*TEXT:*
===============
The program features a presentation by Nicole CuUnjieng Aboitiz, Ph.D, 'The idea of Asia in turn-of-the-twentieth-century Filipino political thought and action' followed by a question and answer segment for participants.
Dr. CuUnjieng Aboitiz' presentation underscores the history of intellectual cross-pollination between the Philippines and its neighbors in Asia. Further, anchored on her first book, Asian Place, Filipino Nation: A Global Intellectual History of the Philippine Revolution, 1887-1912, published by Columbia University Press in June 2020, charts the emplotment of ‘place’ in the proto-national thought and revolutionary organising of turn-of-the-twentieth-century Filipino thinkers. It analyses how their Pan-Asian political organising and their constructions of the place of ‘Asia’ and of the spatial registers of race/Malayness connected them to their regional neighbours undertaking the same work. Asian Place, Filipino Nation unearths precisely what ground the Philippine nation has built itself upon intellectually, excavating its neglected cosmopolitan and transnational Asian and Malay moorings in particular, in order to reconnect modern Philippine history to that of Southeast and East Asia, from which it has been historiographically separated.
===============
*EXTRACTED RECORDS:*
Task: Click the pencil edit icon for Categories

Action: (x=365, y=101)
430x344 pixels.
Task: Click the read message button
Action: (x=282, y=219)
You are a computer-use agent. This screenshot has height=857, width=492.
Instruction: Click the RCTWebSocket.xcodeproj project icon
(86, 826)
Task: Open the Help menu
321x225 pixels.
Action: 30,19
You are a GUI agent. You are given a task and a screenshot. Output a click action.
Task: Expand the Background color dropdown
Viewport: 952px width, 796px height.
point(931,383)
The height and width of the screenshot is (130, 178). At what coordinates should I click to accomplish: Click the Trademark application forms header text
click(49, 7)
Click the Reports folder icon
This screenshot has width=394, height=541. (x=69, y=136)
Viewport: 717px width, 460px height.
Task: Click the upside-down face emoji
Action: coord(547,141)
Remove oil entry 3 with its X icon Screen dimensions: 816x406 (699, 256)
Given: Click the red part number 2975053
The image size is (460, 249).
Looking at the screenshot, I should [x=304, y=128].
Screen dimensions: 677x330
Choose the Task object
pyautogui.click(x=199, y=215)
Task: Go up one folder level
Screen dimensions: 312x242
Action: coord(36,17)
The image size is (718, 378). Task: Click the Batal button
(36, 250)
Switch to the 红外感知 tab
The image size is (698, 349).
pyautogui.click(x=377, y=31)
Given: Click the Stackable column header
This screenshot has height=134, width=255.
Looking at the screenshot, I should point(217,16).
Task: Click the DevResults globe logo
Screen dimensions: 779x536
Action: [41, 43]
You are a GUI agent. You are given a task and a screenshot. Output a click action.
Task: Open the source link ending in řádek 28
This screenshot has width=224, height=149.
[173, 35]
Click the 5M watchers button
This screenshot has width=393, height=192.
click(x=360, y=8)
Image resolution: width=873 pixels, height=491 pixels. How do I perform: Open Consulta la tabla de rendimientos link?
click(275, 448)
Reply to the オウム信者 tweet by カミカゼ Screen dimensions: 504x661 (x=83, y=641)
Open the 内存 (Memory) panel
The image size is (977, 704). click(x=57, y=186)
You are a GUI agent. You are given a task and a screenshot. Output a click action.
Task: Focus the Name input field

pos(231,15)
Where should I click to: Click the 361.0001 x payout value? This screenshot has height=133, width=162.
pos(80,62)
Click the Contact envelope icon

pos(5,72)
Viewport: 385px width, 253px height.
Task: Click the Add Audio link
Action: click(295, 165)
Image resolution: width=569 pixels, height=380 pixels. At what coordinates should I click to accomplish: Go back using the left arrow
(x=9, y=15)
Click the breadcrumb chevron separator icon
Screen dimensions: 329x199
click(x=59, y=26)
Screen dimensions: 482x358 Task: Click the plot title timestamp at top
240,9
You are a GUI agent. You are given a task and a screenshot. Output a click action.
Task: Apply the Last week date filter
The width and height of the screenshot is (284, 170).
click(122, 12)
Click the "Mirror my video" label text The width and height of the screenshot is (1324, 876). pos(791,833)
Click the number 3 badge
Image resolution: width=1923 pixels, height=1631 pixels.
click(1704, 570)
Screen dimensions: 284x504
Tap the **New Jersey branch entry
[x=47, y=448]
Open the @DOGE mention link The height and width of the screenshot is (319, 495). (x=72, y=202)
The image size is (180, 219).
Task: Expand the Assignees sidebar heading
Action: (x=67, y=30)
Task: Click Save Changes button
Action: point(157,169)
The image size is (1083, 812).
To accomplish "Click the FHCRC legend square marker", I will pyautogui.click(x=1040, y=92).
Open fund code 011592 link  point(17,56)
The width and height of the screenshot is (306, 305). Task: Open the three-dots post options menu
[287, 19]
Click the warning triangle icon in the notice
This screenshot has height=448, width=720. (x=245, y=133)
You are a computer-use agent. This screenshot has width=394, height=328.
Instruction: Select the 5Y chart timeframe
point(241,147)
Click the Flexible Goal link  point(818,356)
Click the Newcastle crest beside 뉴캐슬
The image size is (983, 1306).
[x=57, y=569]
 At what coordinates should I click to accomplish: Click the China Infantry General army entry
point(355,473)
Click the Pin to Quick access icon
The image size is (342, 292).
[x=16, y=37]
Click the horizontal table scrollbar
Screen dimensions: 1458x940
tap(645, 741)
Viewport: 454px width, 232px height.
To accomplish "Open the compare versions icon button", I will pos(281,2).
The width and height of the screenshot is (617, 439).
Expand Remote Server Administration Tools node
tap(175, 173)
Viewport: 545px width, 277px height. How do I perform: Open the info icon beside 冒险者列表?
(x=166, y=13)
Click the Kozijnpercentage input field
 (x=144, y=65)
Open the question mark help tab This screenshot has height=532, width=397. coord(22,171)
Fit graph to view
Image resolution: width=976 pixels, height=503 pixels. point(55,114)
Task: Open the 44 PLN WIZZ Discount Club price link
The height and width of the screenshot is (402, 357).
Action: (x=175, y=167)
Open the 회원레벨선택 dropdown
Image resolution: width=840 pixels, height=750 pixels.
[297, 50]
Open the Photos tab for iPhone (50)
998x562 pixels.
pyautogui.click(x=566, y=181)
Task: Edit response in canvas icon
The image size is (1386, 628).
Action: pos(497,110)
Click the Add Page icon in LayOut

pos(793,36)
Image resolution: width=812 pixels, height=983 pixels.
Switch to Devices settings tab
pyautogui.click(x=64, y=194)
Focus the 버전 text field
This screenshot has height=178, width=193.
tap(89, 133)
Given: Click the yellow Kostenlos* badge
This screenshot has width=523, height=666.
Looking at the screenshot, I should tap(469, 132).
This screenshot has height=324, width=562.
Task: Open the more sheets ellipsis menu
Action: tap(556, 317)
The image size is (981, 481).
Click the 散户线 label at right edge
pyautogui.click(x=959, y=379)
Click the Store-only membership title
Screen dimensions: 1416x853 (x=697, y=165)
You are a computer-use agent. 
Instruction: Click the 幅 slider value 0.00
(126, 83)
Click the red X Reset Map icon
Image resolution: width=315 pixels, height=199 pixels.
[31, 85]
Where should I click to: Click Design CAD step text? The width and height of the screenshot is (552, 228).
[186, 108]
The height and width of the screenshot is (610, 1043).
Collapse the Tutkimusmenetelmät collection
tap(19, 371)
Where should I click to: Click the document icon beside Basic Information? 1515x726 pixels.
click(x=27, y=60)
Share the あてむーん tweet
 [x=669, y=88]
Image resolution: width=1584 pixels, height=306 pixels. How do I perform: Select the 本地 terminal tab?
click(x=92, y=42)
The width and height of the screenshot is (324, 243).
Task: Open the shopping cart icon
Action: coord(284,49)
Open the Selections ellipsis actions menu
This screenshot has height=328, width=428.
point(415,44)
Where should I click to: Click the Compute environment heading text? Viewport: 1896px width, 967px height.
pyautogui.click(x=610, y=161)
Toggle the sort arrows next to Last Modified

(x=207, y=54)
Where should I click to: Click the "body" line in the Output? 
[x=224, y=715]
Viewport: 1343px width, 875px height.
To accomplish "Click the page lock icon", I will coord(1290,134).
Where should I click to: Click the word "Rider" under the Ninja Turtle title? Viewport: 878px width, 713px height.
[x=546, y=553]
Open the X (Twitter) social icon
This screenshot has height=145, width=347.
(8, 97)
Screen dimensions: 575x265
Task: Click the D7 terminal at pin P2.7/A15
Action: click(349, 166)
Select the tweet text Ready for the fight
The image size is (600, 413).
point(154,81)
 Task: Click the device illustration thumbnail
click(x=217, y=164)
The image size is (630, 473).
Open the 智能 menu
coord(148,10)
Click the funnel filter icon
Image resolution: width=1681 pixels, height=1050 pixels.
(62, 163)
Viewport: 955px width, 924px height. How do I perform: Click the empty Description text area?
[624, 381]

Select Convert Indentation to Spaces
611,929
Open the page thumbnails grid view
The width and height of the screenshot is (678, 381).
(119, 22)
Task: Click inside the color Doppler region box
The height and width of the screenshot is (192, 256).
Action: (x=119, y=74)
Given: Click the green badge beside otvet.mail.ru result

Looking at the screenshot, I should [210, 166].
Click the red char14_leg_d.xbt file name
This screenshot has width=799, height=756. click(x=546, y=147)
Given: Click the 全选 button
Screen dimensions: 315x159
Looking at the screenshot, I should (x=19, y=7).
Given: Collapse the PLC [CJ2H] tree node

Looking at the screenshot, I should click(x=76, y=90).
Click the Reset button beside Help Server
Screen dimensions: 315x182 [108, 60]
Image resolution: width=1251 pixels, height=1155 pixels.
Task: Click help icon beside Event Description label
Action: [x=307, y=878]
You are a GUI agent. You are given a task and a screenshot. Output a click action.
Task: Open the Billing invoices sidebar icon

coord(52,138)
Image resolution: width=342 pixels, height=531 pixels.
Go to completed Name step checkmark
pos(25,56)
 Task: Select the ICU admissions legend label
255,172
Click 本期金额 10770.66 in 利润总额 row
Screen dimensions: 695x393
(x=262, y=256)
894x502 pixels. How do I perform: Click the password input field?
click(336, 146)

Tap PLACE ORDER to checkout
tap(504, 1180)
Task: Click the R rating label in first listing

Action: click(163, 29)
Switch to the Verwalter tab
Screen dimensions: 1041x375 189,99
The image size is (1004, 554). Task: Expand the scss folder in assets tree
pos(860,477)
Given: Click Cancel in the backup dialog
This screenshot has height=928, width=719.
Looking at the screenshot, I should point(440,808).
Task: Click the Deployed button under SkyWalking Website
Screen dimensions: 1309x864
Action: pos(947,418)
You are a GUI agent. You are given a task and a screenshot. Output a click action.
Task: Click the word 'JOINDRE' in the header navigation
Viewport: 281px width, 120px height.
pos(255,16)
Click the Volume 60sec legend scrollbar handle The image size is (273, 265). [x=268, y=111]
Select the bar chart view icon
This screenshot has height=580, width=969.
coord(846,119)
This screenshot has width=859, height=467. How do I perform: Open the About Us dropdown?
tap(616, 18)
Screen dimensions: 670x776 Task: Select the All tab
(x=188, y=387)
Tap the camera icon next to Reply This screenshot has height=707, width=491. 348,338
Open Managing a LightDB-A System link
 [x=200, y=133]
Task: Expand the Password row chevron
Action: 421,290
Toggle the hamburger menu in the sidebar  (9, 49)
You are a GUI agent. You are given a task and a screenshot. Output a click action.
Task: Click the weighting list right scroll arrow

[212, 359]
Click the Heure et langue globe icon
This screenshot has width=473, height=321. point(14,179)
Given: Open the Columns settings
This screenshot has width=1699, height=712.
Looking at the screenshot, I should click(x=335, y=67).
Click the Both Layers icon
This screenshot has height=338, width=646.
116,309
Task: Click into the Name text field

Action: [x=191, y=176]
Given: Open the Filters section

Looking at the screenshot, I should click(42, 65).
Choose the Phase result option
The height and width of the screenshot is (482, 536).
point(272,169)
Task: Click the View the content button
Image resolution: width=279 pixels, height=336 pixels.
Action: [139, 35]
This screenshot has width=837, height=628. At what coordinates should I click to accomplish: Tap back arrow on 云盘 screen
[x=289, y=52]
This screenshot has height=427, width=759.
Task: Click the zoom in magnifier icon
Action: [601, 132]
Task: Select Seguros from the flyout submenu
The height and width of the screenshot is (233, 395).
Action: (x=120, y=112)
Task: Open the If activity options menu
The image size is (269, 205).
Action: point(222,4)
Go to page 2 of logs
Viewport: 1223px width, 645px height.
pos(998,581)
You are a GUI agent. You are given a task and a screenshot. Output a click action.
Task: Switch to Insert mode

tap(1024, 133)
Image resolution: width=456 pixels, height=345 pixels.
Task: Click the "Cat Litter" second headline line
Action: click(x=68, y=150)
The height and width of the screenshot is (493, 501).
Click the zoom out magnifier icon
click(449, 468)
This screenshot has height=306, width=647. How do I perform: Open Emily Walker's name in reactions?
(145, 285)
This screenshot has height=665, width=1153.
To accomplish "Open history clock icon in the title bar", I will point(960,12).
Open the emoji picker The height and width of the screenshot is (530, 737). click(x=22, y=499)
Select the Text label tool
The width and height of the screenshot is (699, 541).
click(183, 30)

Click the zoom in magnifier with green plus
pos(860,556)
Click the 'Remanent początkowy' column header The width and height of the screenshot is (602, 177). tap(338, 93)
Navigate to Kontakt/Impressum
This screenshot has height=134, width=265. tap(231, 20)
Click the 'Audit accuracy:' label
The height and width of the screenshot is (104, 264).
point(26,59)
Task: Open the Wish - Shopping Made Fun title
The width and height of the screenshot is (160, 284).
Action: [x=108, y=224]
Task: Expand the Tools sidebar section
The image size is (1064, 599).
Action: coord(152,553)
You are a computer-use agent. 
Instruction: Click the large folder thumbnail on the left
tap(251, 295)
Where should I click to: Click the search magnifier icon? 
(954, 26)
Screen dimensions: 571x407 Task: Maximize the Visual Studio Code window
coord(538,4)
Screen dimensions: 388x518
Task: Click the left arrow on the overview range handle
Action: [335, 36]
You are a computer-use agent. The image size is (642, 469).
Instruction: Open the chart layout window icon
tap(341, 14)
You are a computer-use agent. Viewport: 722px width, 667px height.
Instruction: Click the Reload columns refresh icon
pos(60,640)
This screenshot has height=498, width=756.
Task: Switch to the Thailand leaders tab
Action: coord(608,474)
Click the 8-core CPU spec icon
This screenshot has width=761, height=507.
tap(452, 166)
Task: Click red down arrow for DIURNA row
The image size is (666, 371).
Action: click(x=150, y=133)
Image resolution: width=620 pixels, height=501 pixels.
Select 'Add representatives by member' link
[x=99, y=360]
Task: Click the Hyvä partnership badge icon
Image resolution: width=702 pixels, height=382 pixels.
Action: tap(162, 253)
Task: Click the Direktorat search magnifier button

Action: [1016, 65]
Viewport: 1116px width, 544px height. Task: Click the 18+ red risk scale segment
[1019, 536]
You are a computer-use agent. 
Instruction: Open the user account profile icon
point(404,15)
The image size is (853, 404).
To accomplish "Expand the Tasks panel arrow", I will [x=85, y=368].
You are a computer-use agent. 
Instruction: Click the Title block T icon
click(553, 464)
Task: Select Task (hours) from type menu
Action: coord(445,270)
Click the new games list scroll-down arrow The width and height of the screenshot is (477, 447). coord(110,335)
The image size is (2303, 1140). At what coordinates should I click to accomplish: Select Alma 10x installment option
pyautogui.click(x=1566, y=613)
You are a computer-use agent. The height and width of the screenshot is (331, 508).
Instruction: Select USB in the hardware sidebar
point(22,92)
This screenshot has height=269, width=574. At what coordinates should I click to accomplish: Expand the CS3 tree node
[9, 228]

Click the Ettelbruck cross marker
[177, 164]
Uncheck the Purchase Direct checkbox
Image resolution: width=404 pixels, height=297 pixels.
===============
*WORK REQUEST A:* List every year mentioned in the text about the presentation.
*WORK REQUEST B:* Please name the publisher of Asian Place, Filipino Nation, as given in the text about the presentation.
*WORK REQUEST C:* Carry on the text about the presentation from its last sentence.

*ANSWER SPACE A:* 1887, 1912, 2020

*ANSWER SPACE B:* Columbia University Press

*ANSWER SPACE C:*
Moderated by Karl Ian Uy Cheng Chua, Ph.D.
Join the program online through Zoom on September 15th, Thursday at 5:00PM PHT.
*This program will also be shown live on Asia Society Philippines Facebook page (@AsiaSocietyPh)
Speaker Profiles
Nicole CuUnjieng Aboitiz, Ph.D is a Research Fellow at Clare Hall, Supervisor in World History, and the Executive Director of the Toynbee Prize Foundation. She was a Postdoctoral Fellow at the Weatherhead Center for International Affairs at Harvard University. Her broad research interests centre on global intellectual history and Southeast Asian environmental, cultural, and social history. Her current research analyses the co-constitution of class and relationships with the natural environment over the 19th to the 20th centuries in the Philippines.
Karl Ian Uy Cheng Chua, Ph.D. received his Doctorate in Social Science from Hitotsubashi Univeristy. He was former Director of the Japanese Studies Program of the Ateneo de Manila University. He authored Covid-19 and Popular Culture in Southeast Asia Digital Responses to the Pandemic for Kyoto University Center for Southeast Asian Studies Covid Chronicles series, and Japanese Representation in Philippine Media as a section for The Palgrave Handbook of Ethnicity. He has been an Asia Public Intellectual Junior Fellow, and is currently a Japan Foundation Japanese Studies Fellow. He is part of the Editorial board of the Social Sciences Diliman and East Asian Journal of Popular Culture. He is a steering committee member of the Japanese Studies Association of Southeast Asia (JSA-ASEAN).